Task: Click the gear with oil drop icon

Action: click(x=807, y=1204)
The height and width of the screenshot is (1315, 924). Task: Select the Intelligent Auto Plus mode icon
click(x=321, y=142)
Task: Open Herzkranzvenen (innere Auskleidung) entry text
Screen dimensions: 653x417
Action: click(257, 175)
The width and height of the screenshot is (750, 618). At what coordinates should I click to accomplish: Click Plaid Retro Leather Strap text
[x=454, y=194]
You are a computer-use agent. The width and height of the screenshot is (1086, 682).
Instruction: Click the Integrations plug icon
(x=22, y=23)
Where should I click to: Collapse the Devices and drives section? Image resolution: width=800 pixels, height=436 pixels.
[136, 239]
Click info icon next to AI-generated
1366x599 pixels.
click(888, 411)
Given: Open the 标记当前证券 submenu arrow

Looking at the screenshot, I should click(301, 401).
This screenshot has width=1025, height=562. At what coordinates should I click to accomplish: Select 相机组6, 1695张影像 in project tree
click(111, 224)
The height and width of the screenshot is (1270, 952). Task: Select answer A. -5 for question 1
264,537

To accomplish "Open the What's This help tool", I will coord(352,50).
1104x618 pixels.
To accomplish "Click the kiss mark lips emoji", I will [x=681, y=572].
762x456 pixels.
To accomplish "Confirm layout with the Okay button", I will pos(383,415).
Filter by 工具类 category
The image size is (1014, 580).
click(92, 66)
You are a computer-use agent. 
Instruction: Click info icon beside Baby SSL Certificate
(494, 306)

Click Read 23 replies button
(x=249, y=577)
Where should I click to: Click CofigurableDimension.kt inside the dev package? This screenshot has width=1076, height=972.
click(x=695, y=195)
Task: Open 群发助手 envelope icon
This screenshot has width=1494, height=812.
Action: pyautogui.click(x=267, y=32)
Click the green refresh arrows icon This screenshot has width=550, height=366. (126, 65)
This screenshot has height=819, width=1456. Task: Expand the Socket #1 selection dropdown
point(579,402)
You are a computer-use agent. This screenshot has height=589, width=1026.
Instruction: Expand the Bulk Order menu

## Short exercise
Please rewrite the material as a JSON list of strings, one string per line with blank lines omitted, starting with the line that contains "You are a computer-use agent. The" and going on through the line that contains "I will coord(352,50).".

## Response to this task
[
  "You are a computer-use agent. The width and height of the screenshot is (1086, 682).",
  "Instruction: Click the Integrations plug icon",
  "(x=22, y=23)",
  "Where should I click to: Collapse the Devices and drives section? Image resolution: width=800 pixels, height=436 pixels.",
  "[136, 239]",
  "Click info icon next to AI-generated",
  "1366x599 pixels.",
  "click(888, 411)",
  "Given: Open the 标记当前证券 submenu arrow",
  "Looking at the screenshot, I should click(301, 401).",
  "This screenshot has width=1025, height=562. At what coordinates should I click to accomplish: Select 相机组6, 1695张影像 in project tree",
  "click(111, 224)",
  "The height and width of the screenshot is (1270, 952). Task: Select answer A. -5 for question 1",
  "264,537",
  "To accomplish \"Open the What's This help tool\", I will coord(352,50)."
]